# [BRIEF]
Every entry below should be printed exactly.

# [AVAILABLE DATA]
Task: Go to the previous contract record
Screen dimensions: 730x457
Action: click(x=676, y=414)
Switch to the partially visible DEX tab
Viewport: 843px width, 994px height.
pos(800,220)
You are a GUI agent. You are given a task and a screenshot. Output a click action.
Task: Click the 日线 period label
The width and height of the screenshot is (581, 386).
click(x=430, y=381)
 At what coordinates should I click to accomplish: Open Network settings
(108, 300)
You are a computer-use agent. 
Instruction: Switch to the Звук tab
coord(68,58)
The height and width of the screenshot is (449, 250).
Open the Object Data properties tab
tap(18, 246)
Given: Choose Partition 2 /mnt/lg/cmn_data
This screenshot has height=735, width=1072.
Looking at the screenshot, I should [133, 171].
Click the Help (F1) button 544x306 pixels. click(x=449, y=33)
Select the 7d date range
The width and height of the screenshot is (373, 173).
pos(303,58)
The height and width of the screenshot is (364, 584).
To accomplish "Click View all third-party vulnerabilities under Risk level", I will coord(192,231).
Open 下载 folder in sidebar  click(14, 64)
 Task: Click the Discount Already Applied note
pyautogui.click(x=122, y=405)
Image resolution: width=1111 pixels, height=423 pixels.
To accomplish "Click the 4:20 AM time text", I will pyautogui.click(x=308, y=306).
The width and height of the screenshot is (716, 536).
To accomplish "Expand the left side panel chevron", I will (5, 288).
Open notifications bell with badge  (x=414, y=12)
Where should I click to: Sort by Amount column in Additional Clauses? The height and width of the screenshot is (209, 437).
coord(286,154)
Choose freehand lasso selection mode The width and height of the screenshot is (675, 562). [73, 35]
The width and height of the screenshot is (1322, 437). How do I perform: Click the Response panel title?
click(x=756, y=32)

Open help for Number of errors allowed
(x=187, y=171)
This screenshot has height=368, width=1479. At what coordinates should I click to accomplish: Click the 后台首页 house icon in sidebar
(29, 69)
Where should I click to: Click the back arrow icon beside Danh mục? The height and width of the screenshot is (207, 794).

# [RESULT BELOW]
Task: Go to the previous contract record
Screen dimensions: 730x457
Action: click(x=676, y=414)
Switch to the partially visible DEX tab
Viewport: 843px width, 994px height.
pos(800,220)
You are a GUI agent. You are given a task and a screenshot. Output a click action.
Task: Click the 日线 period label
The width and height of the screenshot is (581, 386).
click(x=430, y=381)
 At what coordinates should I click to accomplish: Open Network settings
(108, 300)
You are a computer-use agent. 
Instruction: Switch to the Звук tab
coord(68,58)
The height and width of the screenshot is (449, 250).
Open the Object Data properties tab
tap(18, 246)
Given: Choose Partition 2 /mnt/lg/cmn_data
This screenshot has height=735, width=1072.
Looking at the screenshot, I should [133, 171].
Click the Help (F1) button 544x306 pixels. click(x=449, y=33)
Select the 7d date range
The width and height of the screenshot is (373, 173).
pos(303,58)
The height and width of the screenshot is (364, 584).
To accomplish "Click View all third-party vulnerabilities under Risk level", I will coord(192,231).
Open 下载 folder in sidebar  click(14, 64)
 Task: Click the Discount Already Applied note
pyautogui.click(x=122, y=405)
Image resolution: width=1111 pixels, height=423 pixels.
To accomplish "Click the 4:20 AM time text", I will pyautogui.click(x=308, y=306).
The width and height of the screenshot is (716, 536).
To accomplish "Expand the left side panel chevron", I will (5, 288).
Open notifications bell with badge  (x=414, y=12)
Where should I click to: Sort by Amount column in Additional Clauses? The height and width of the screenshot is (209, 437).
coord(286,154)
Choose freehand lasso selection mode The width and height of the screenshot is (675, 562). [73, 35]
The width and height of the screenshot is (1322, 437). How do I perform: Click the Response panel title?
click(x=756, y=32)

Open help for Number of errors allowed
(x=187, y=171)
This screenshot has height=368, width=1479. At what coordinates should I click to accomplish: Click the 后台首页 house icon in sidebar
(29, 69)
Where should I click to: Click the back arrow icon beside Danh mục? The height and width of the screenshot is (207, 794).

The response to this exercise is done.